Rows:
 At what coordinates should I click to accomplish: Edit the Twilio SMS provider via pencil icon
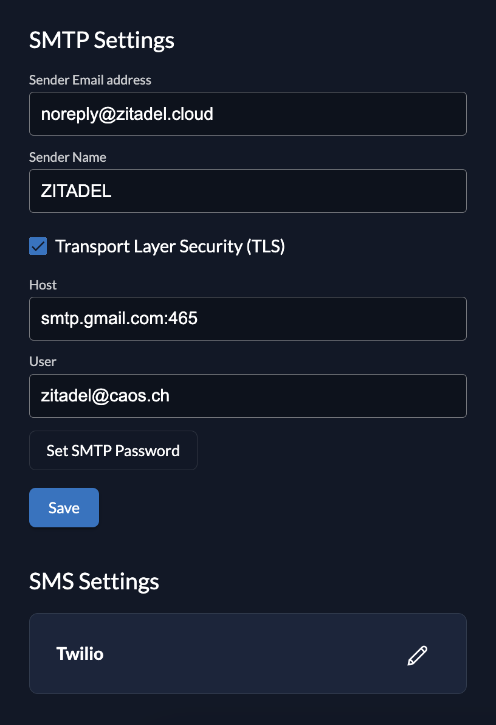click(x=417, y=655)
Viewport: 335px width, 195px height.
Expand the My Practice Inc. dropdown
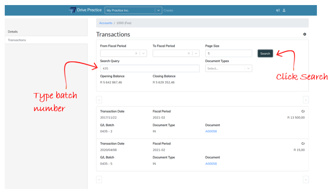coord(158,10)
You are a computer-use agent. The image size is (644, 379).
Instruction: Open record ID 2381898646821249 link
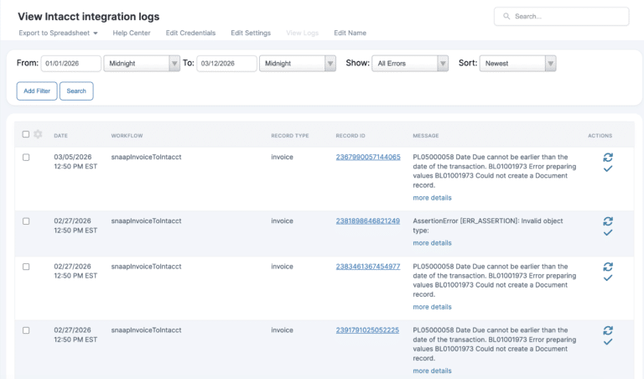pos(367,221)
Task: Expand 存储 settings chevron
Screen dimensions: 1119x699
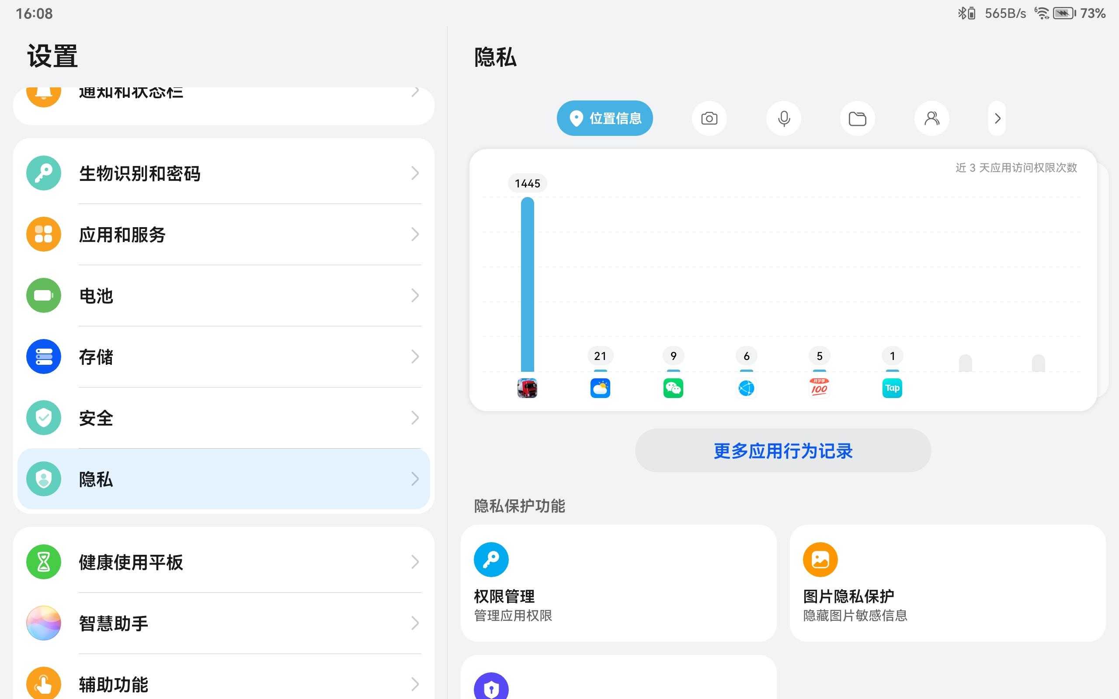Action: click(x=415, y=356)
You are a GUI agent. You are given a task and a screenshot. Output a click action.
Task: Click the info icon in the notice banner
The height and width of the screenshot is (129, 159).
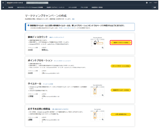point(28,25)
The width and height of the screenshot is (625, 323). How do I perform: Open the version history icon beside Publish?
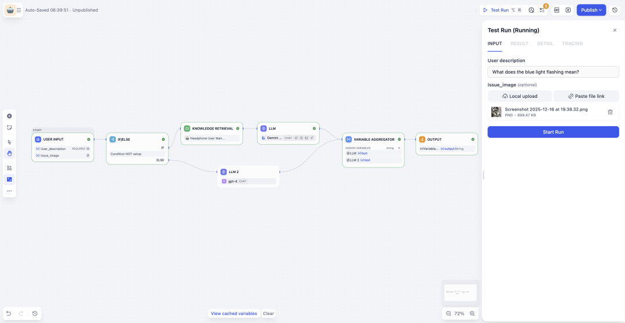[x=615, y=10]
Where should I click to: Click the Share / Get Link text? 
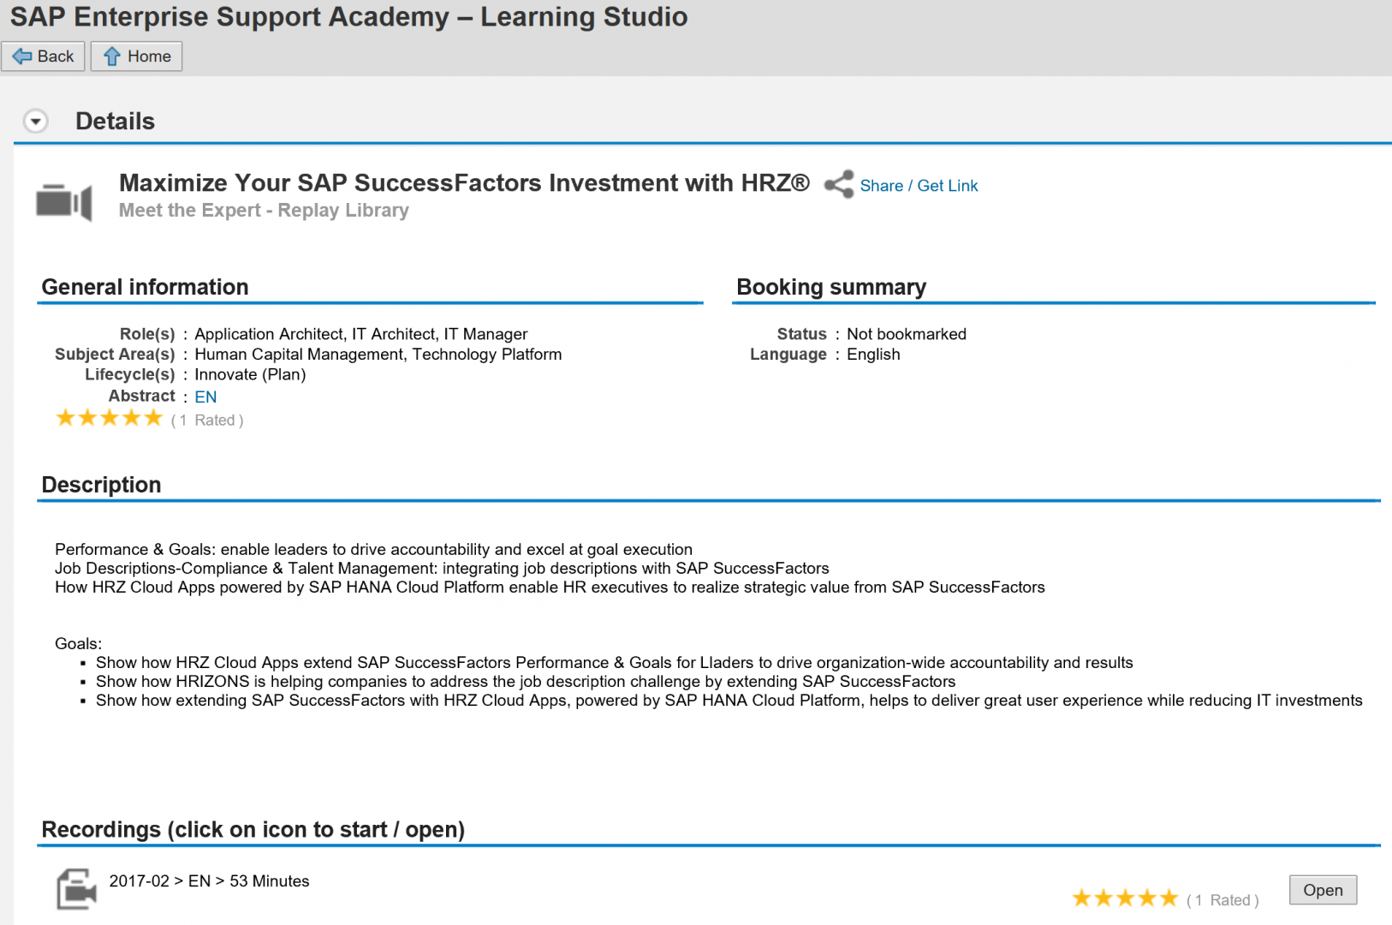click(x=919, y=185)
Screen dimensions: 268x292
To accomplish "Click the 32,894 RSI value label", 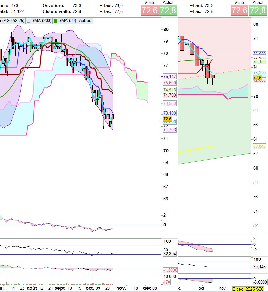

Instructions to follow: Pull out each line above that contains the string "height". The match is case-sensitive.

Expected output:
Viewport: 335px width, 195px height.
The height and width of the screenshot is (129, 159).
The width and height of the screenshot is (625, 323). How do I perform: Open the version history icon beside Publish?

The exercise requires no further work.